Work instruction >> From the data that follows, print exactly the lines starting at the one containing "You are a computer-use agent. Screen" and ending at the one containing "Viewport: 623px width, 412px height."; include both of them and nothing more.

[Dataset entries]

▬▬▬

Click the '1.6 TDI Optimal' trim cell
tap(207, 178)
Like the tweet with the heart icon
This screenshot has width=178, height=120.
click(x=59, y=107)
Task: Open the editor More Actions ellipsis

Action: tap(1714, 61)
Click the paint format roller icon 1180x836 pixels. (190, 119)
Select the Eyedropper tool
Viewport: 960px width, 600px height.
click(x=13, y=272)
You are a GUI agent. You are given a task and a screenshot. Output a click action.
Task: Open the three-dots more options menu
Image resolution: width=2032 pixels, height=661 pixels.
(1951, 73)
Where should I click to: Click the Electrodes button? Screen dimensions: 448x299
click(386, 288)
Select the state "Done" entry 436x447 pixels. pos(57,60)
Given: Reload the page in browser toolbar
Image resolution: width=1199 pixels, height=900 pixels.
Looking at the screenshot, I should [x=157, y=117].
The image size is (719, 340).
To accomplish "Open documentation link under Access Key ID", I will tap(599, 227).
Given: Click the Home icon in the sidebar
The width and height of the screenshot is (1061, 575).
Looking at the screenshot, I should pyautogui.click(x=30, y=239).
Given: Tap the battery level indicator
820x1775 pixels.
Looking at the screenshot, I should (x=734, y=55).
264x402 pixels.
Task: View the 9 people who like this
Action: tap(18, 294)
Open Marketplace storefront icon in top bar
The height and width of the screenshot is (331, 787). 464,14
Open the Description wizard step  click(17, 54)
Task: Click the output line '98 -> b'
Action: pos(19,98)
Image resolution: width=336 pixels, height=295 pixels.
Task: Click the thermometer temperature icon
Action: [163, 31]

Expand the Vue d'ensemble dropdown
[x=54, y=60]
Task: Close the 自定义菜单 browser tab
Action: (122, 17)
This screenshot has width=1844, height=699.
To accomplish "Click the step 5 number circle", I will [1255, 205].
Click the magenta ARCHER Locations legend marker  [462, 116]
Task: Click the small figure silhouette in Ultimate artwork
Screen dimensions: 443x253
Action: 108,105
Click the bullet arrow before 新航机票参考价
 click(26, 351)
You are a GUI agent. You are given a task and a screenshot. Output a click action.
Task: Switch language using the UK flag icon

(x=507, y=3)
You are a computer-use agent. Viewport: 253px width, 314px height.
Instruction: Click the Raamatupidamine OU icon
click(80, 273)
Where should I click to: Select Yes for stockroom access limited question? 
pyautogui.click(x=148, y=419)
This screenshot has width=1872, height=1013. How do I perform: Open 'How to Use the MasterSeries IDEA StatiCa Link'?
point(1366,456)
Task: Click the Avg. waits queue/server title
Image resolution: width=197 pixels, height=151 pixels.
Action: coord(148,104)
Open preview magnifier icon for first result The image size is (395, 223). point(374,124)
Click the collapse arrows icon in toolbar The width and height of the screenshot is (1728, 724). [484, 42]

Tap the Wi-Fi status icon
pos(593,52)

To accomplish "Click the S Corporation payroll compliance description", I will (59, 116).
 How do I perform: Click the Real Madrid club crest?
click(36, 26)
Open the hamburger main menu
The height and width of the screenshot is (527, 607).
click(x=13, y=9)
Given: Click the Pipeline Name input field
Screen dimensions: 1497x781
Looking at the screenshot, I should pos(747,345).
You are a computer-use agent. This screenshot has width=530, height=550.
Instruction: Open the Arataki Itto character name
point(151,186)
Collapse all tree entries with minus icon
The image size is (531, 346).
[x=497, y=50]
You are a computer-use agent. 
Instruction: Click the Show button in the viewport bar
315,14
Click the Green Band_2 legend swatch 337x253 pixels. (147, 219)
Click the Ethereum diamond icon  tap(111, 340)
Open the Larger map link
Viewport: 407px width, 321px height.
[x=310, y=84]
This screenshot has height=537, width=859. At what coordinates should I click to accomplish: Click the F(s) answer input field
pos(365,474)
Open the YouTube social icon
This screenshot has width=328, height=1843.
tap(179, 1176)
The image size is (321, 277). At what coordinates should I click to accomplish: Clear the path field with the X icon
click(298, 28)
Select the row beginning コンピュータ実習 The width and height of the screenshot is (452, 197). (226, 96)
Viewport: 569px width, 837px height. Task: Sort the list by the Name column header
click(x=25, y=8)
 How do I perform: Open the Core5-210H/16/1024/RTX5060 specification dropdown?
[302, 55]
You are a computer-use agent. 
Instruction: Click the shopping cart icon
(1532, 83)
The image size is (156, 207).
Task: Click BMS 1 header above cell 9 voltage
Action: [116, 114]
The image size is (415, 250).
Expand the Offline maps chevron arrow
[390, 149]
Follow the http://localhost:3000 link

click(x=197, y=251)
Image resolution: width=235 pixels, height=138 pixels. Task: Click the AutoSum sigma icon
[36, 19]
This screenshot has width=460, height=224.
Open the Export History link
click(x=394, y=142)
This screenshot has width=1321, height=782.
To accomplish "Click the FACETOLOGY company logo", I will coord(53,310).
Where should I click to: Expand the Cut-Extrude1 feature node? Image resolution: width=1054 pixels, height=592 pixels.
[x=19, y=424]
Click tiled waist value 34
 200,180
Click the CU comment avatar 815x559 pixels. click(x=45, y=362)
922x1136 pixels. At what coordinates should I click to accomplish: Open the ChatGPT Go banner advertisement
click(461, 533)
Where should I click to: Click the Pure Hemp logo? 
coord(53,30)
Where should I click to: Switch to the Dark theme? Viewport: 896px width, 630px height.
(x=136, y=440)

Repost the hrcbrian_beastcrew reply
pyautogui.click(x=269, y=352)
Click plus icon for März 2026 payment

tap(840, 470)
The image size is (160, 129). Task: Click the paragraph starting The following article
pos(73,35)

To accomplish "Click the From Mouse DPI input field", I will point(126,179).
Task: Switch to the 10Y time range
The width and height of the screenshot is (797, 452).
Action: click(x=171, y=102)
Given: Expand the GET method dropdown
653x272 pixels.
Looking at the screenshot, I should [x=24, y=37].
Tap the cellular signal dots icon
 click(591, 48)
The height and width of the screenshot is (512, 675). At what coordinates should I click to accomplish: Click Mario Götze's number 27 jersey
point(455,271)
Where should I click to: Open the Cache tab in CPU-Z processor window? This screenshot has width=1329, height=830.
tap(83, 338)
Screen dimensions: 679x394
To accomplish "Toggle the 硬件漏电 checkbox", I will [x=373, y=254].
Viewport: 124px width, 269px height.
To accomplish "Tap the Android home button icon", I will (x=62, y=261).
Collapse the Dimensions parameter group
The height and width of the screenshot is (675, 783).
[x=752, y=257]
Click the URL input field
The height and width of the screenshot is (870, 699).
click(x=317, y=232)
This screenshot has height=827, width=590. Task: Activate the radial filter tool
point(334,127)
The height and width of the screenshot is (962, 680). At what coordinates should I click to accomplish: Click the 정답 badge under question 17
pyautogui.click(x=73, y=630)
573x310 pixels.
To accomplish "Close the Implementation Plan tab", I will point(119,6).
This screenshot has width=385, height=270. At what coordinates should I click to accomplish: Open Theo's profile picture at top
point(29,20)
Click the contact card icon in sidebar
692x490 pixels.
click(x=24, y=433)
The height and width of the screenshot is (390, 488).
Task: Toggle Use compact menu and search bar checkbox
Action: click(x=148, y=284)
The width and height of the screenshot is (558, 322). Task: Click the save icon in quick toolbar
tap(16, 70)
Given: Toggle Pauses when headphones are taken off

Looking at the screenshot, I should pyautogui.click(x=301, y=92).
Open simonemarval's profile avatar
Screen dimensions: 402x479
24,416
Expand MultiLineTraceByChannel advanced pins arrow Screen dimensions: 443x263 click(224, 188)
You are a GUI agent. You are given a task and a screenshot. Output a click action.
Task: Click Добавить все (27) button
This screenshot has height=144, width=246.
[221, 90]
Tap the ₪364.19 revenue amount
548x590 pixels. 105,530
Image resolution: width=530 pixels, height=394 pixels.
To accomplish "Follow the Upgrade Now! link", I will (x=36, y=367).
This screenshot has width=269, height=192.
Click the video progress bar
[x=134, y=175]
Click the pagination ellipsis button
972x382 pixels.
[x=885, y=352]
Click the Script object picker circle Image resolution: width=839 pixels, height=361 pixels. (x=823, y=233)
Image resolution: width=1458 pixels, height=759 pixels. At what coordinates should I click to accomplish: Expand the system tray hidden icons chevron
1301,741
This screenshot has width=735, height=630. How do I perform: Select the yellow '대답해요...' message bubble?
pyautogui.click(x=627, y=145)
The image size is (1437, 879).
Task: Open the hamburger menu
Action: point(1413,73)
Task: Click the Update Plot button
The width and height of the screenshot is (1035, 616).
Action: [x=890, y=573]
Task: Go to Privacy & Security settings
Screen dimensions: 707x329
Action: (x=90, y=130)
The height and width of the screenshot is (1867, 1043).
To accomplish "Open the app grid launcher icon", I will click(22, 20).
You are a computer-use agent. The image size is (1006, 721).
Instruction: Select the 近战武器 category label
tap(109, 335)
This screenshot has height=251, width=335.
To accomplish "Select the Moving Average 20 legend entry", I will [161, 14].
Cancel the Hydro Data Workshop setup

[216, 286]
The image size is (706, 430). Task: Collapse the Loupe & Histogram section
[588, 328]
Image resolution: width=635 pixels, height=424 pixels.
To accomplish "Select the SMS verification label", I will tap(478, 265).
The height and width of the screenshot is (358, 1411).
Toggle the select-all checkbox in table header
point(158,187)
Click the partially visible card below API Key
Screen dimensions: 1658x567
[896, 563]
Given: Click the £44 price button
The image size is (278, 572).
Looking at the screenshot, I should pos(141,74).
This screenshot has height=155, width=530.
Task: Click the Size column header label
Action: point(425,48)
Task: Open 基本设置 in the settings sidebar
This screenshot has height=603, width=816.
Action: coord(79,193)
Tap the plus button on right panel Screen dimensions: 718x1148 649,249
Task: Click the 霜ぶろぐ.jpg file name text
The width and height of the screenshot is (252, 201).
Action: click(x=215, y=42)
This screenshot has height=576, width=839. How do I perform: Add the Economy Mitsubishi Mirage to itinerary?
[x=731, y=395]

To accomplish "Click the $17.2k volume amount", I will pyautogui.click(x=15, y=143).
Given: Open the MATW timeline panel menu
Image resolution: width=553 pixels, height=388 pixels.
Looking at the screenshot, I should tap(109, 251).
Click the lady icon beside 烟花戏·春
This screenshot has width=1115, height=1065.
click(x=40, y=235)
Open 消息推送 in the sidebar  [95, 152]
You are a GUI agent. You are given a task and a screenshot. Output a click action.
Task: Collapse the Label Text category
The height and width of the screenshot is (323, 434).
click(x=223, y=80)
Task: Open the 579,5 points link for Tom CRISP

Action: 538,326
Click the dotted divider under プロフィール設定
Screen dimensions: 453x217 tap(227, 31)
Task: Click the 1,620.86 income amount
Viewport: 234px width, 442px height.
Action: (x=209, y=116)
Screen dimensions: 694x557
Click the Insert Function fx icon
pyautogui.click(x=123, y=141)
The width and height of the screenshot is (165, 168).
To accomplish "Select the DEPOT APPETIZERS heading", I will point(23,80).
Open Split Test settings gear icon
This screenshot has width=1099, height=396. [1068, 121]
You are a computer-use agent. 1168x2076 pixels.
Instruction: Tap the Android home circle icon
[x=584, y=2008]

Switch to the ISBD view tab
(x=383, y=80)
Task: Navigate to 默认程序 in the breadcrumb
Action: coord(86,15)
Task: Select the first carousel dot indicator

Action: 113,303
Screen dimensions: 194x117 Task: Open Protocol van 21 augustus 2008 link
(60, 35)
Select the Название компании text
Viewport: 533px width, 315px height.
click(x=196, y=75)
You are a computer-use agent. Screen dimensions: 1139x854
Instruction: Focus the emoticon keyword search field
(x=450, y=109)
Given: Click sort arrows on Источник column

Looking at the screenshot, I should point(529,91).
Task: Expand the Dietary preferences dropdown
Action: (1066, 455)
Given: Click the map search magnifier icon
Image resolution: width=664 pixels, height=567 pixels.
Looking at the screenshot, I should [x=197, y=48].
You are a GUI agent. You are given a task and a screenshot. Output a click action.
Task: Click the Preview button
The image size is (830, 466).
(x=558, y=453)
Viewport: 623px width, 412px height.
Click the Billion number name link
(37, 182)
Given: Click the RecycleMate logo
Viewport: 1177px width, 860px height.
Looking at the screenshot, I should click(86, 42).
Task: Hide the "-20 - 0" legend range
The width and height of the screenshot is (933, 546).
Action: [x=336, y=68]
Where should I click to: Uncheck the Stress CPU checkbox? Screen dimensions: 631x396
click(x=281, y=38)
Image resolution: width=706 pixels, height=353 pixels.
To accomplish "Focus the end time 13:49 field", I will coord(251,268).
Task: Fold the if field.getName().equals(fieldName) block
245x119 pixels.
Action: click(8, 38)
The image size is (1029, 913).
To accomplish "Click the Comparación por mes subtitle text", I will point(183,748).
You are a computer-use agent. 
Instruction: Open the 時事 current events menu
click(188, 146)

▬▬▬

Result of this task >>
You are a computer-use agent. Screen dimensions: 1139x854
Instruction: Focus the emoticon keyword search field
(x=450, y=109)
Given: Click sort arrows on Источник column

Looking at the screenshot, I should point(529,91).
Task: Expand the Dietary preferences dropdown
Action: (1066, 455)
Given: Click the map search magnifier icon
Image resolution: width=664 pixels, height=567 pixels.
Looking at the screenshot, I should [x=197, y=48].
You are a GUI agent. You are given a task and a screenshot. Output a click action.
Task: Click the Preview button
The image size is (830, 466).
(x=558, y=453)
Viewport: 623px width, 412px height.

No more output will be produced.